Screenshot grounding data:
━━━━

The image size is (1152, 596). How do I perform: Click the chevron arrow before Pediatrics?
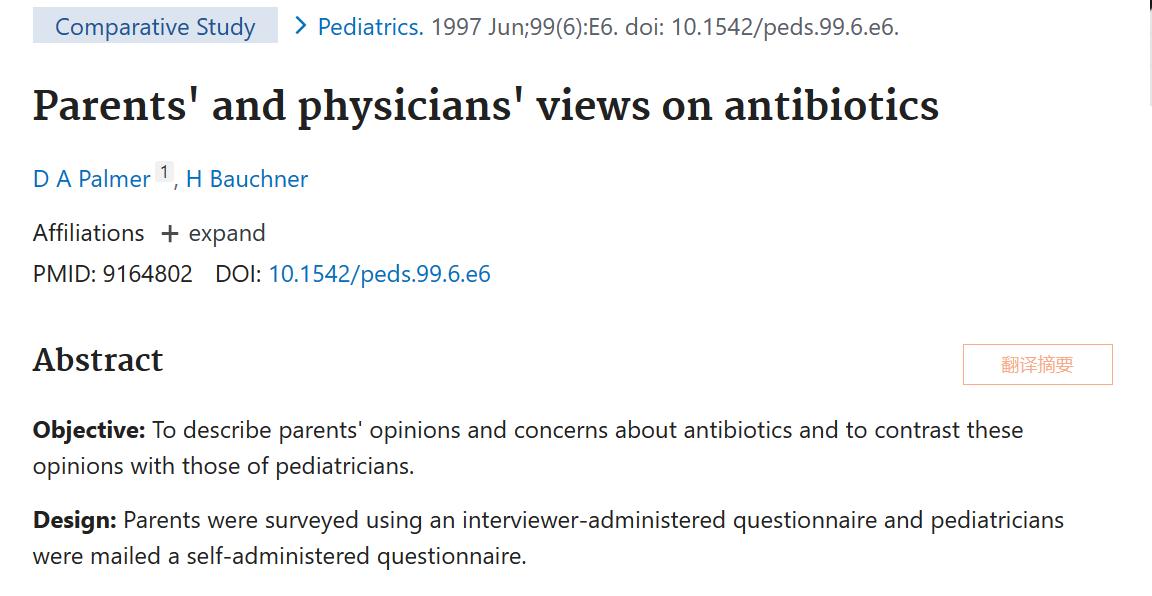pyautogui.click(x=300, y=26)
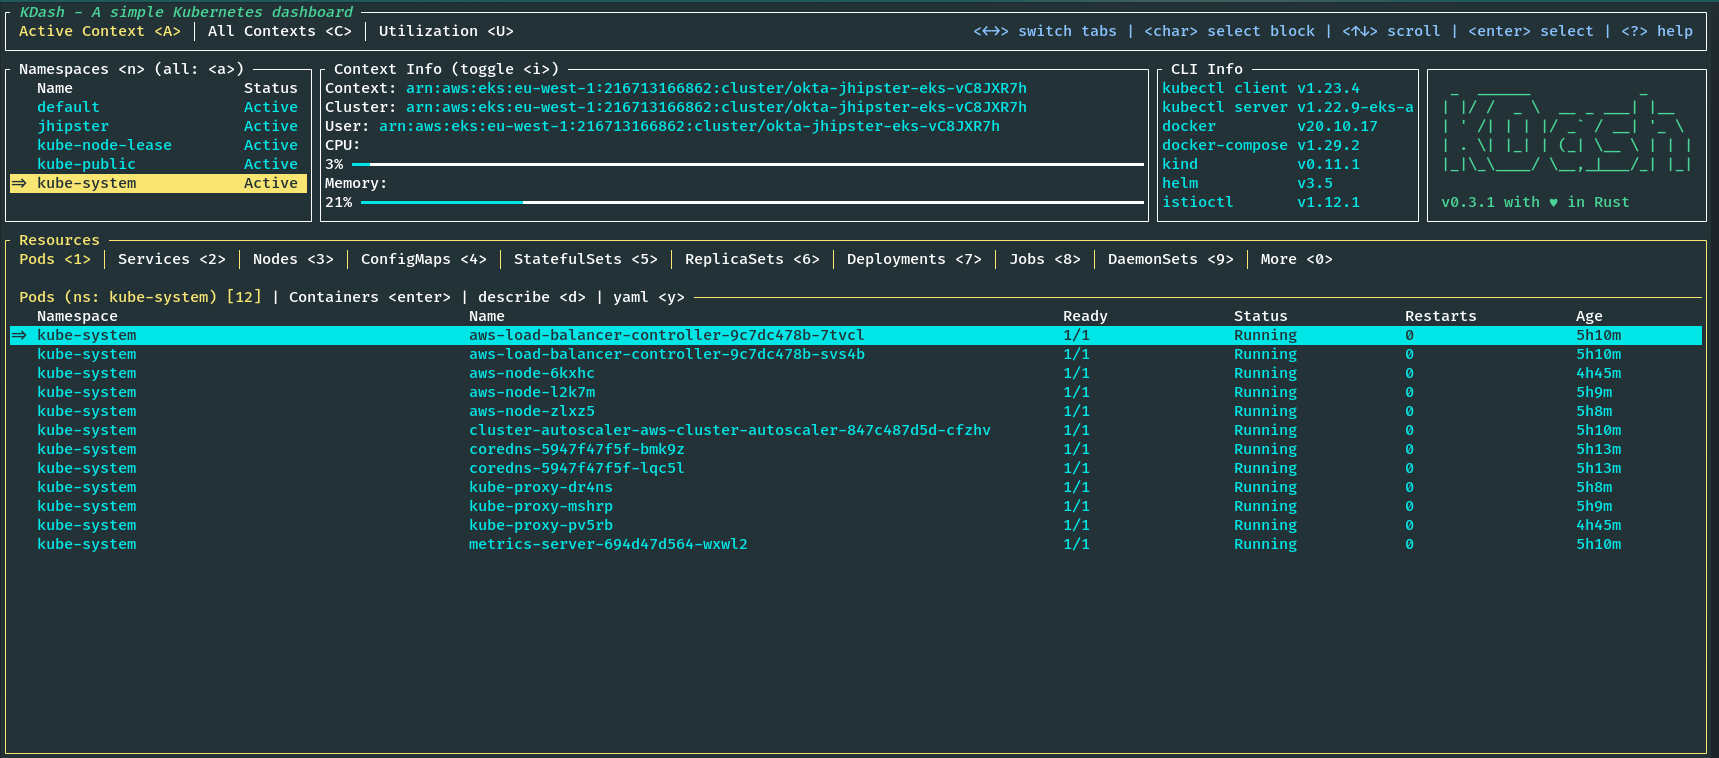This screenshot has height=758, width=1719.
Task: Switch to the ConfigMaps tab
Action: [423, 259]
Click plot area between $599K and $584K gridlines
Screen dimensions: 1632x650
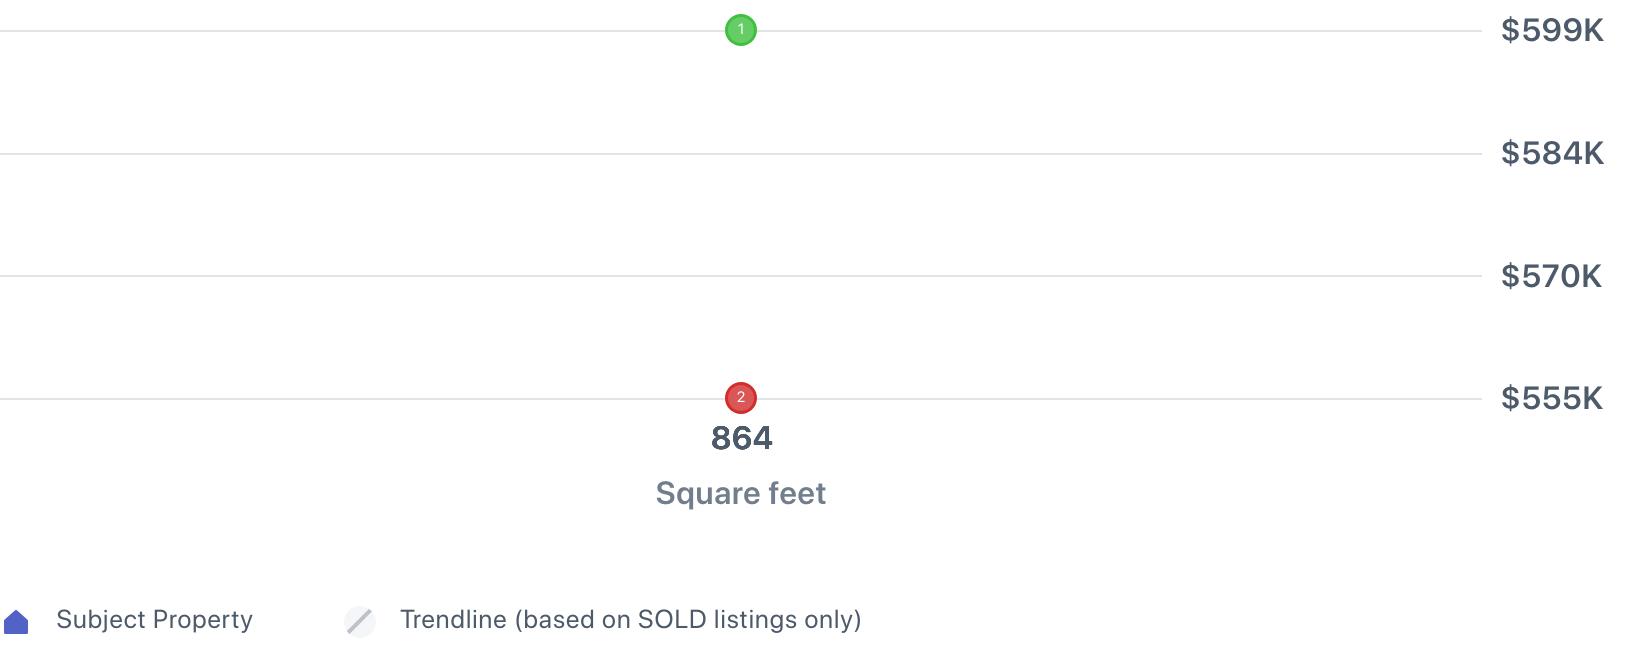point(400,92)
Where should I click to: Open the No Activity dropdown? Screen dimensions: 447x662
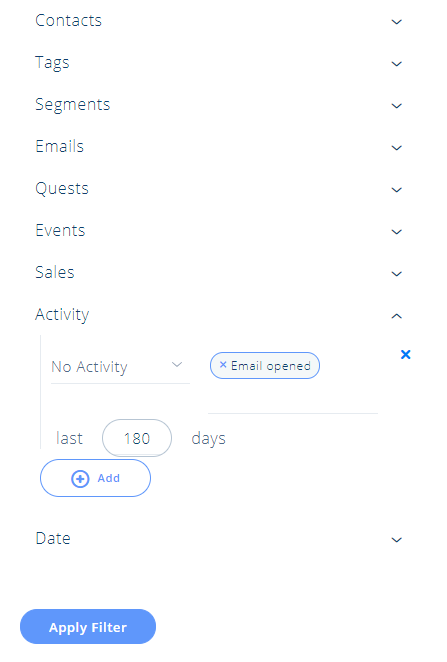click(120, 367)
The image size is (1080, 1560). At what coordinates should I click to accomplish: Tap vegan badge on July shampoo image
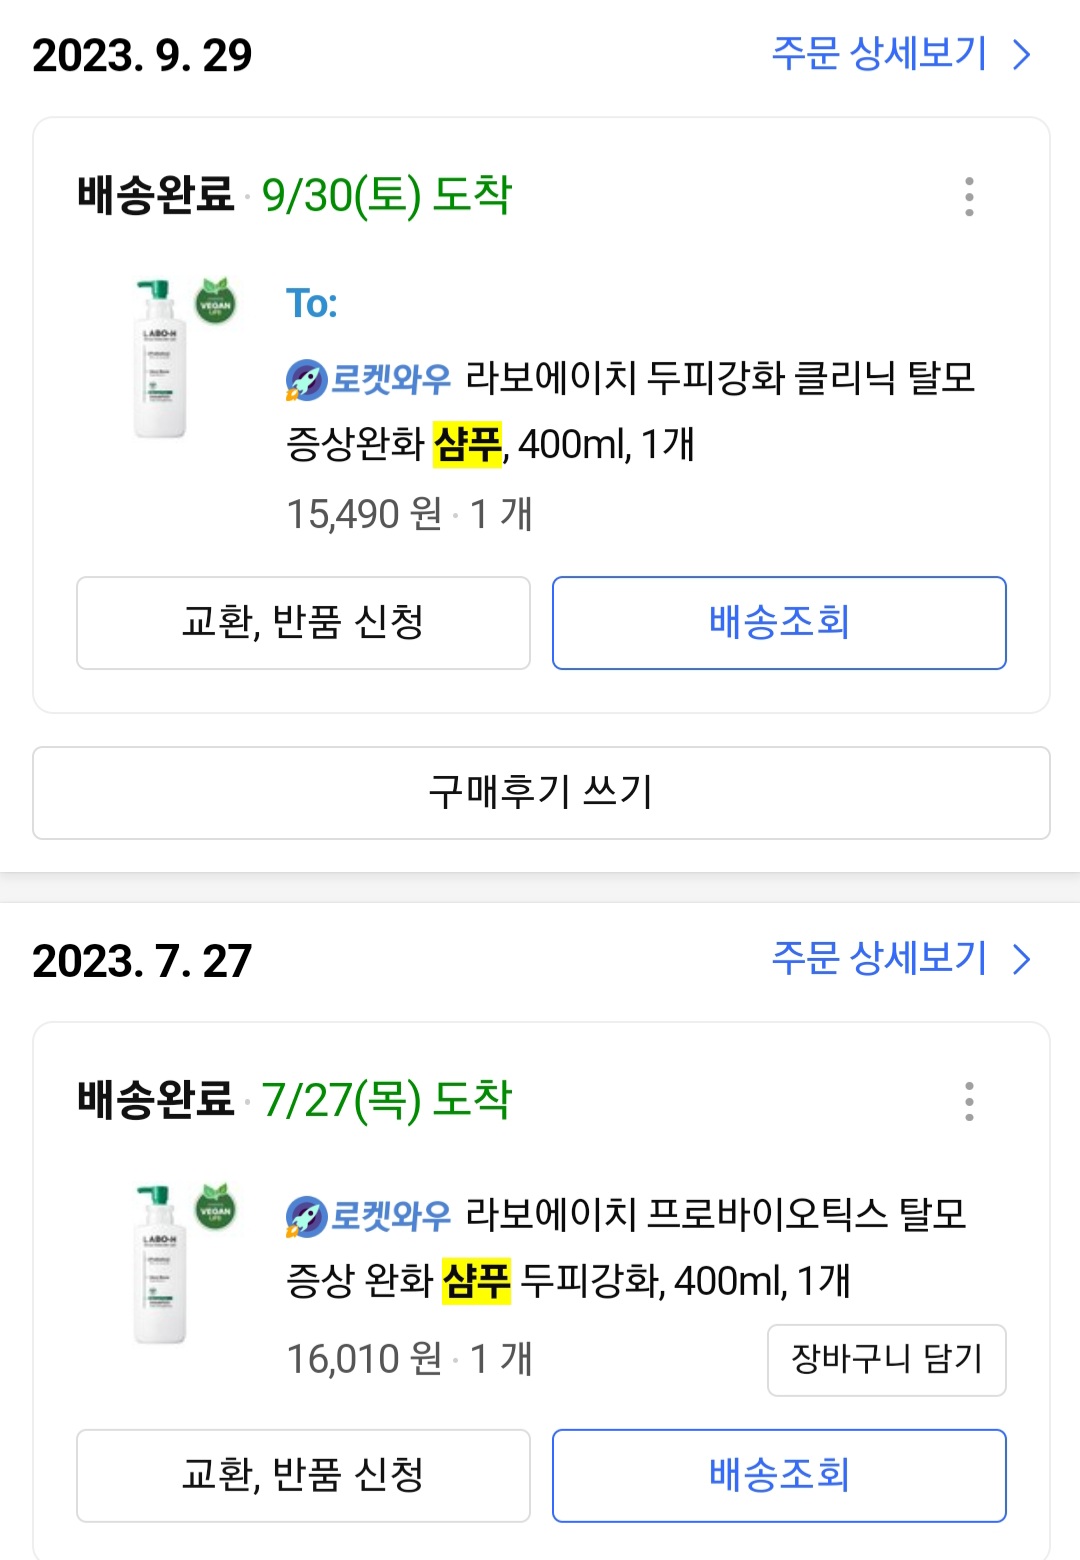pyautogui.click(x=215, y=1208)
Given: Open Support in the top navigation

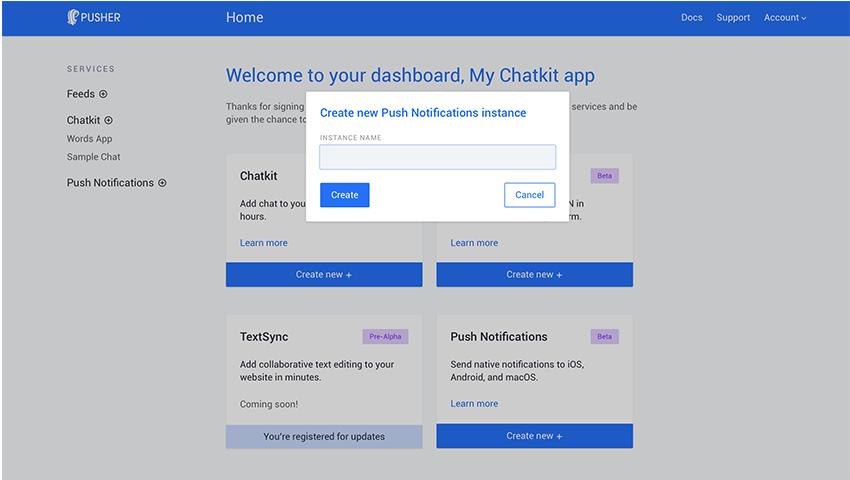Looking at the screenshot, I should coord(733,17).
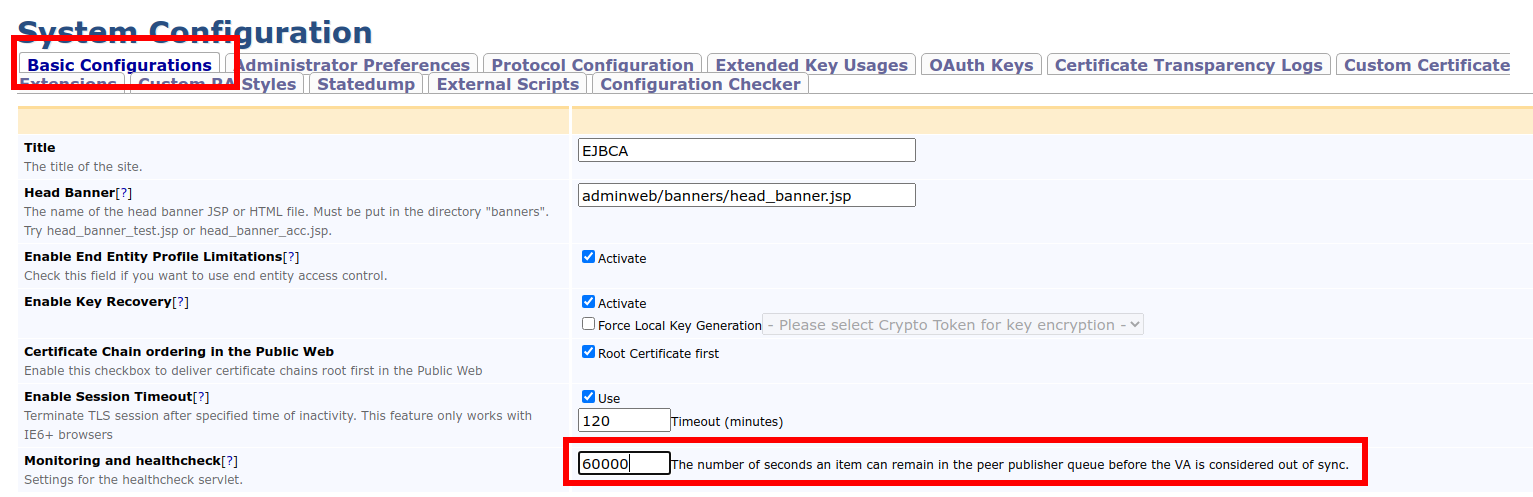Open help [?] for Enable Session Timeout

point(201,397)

━━━━

The problem →
All lines from the one containing "The image size is (1080, 1560)." to the last line of the records above, both included, need to be repeated word for word; omit the pictures.

Output for this task →
The image size is (1080, 1560). At what coordinates should I click to accomplish: Tap vegan badge on July shampoo image
pyautogui.click(x=215, y=1208)
Given: Open Support in the top navigation

Looking at the screenshot, I should coord(733,17).
Open help [?] for Enable Session Timeout

point(201,397)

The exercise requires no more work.